ODBC.prepare(dsn::ODBC.DSN, querystring::String) => ODBC.Statement

Prepare an SQL statement querystring against the DB and return it as an ODBC.Statement. This ODBC.Statement can then be executed once, or repeatedly in a more efficient manner than ODBC.execute!(dsn, querystring). Prepared statements can also support parameter place-holders that can be filled in dynamically before executing; this is a common strategy for bulk-loading data or other statements that need to be bulk-executed with changing simple parameters before each execution. Consult your DB/vendor-specific SQL syntax for the exact specifications for parameters.

Examples:

# prepare a statement with 3 parameters marked by the '?' character
stmt = ODBC.prepare(dsn, "INSERT INTO cool_table VALUES(?, ?, ?)")

# a DataFrame with data we'd like to insert into a table
df = DataFrame(col1=[1,2,3], col2=[4.0, 5.0, 6.0], col3=["hey", "there", "sailor"])

for row = 1:size(df, 1)
    # each time we execute the `stmt`, we pass another row to be bound to the parameters
    ODBC.execute!(stmt, [df[row, x] for x = 1:size(df, 2)])
end

ODBC.execute!

Methods:

ODBC.execute!(dsn::ODBC.DSN, querystring::String) ODBC.execute!(stmt::ODBC.Statement) ODBC.execute!(stmt::ODBC.Statement, values)

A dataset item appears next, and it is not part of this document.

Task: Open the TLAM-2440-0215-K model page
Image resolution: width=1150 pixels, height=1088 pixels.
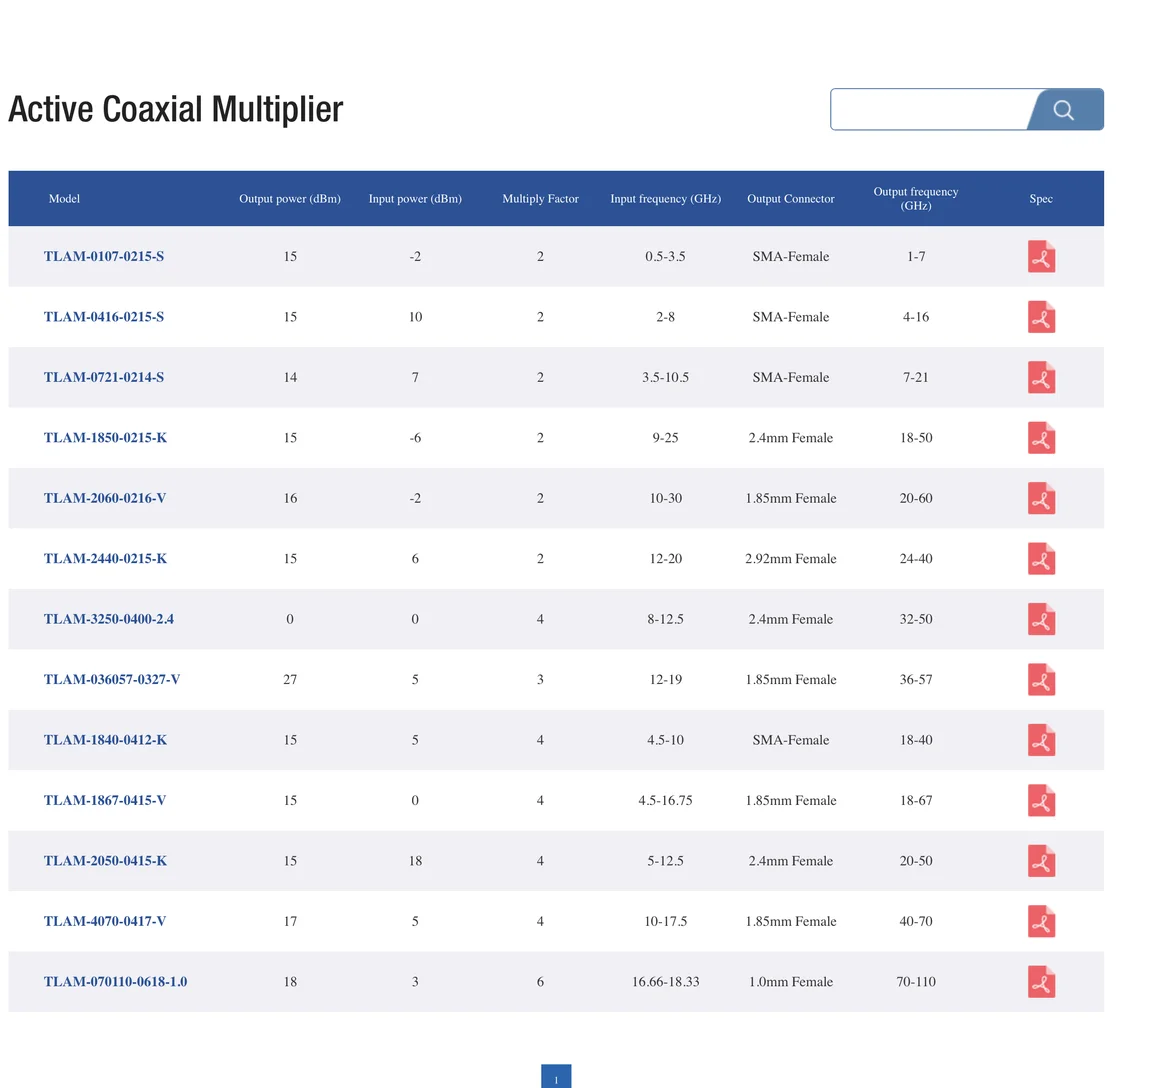Action: point(105,558)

ODBC.execute! provides a method for executing a statement against a DB without returning any results. Certain SQL statements known as "DDL" statements are used to modify objects in a DB and don't have results to return anyway. While ODBC.query can still be used for these types of statements, ODBC.execute! is much more efficient. This method is also used to execute prepared statements, as noted in the documentation for ODBC.prepare.

ODBC.Source

Constructors:

ODBC.Source(dsn::ODBC.DSN, querystring::String) => ODBC.Source

ODBC.Source is an implementation of a Data.Source in the DataStreams.jl framework. It takes a valid DB connection dsn and executes a properly formatted SQL query string querystring and makes preparations for returning a resultset.